The game of Rioting was a jount venture between India and Pakistan. Thus now everytime a cricket game is finished everyone must riot and burn down a stand. This also keeps the bigilion people in the country employed. Pakistan is india's long time rival in cricket, Pakistan tends to win the vast majority of the near thousand cricket encounters historically, in all version of the game. This can be attributed to the fact that Indians smell really bad. However India has won 4 out of 4 “World Cup” encounters, which Indians say means that India has a much better team. This proves that Indians are excellent statisticians, since losing a large number of encounters can clearly be offset by winning 4 encounters.

Economy

Economically, India is very large, as large numbe of people have to live economically.

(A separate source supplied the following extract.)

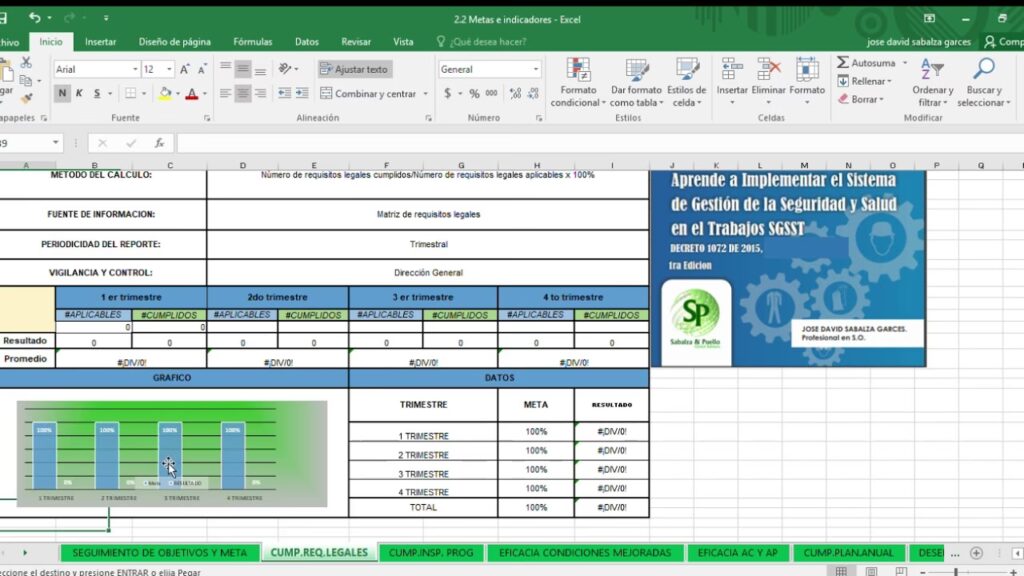This screenshot has height=576, width=1024.
Task: Open Dar formato como tabla
Action: pos(636,70)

India is a leading exporter of leather, beef, Call center clerks and pacifism, and importer of, among other things, American Culture and Russian Vodka. Also, terrorism and terrorists from Pakistan are other involuntary import goods, for which India pays in kind by helping poor pakistani in getting rid of their dictators in accidental plane crashes. India is also paying by initiating bus and train services with paksitan allowing pakistani insurgents to cheaply get into India with their bulk of explosives and ammunitions (aircrafts technically have a bound of 10kg per ticket) while trains and buses are benevolent enough to allow as much ammunition as the Pakistanis please.

The primary export of India is India ink, which is produced in massive quantities by the Indian-held megacorporation Camel, Inc. for export worldwide.

India is currently involved in repelling a takeover bid for the region of Kashmir, a key garment district which is home of the famous sweater.

A large part of Indian economy is dependent on Bollywood, founded by Robinhood, the film factory from where clones such as Hollywood, Lollywood, Tollywood and many others 'woods' have originated. Tiger Woods has slapped a law suite on Indian Government for infringing upon his Intellectual Property Rights. Robert Frost also claims that the names were inspired by his poem - Stopping By Woods ....

Everyone in India is born computer genius superior to any other loser race on this planet. They all can do calculus before thay can speak. Although there are talks to change the national language to Java. However, the HRD ministry believes that C++ would be a better choice. Currently, talks (read riots) are happening all over the country to resolve the issue. It has also been speculated that India is more of a mindset or hologram, than a real place.


Cities

  • Ahmedabad, Texan for 'I am the bad'
  • Amritsar, Punjabi for 'Am Rat's Head'
  • DarjeeLing, hindi for 'Tailor's Penis'
  • Dharamsala , Hindi for 'Dharmendra's Brother-in-law'
  • Dhramtaramtaramtasala
  • Bangalore, Kannadiga for 'Bad copy of Singapore', changed to Bengaluru (meaning city of nuts)
  • Mumbai Mum's place (used to be Bombay at a time until somebody bombed the bay, when india realised the irony)
  • Chandigarh chinglish for 'Chan dig Arh'
  • KolKuta Bengali for "Cold Dogs" (used to be calCutta, people used MadrasCalcutta together for obvios reasons, so they changed to KolKuta)
  • Madras shortened for 'Mad Rasam' (now Chennai, god-knows what this means)
  • Carpet
  • Indiapolis
  • Slough
  • Jamaica


Mathematical Formula to Estimate India's Population


p = \int_{3000BC}^{2006AD} (x^6 + 135.5x^4 + 83270x^2 + 5318) dx

sometimes also referred to as a lot.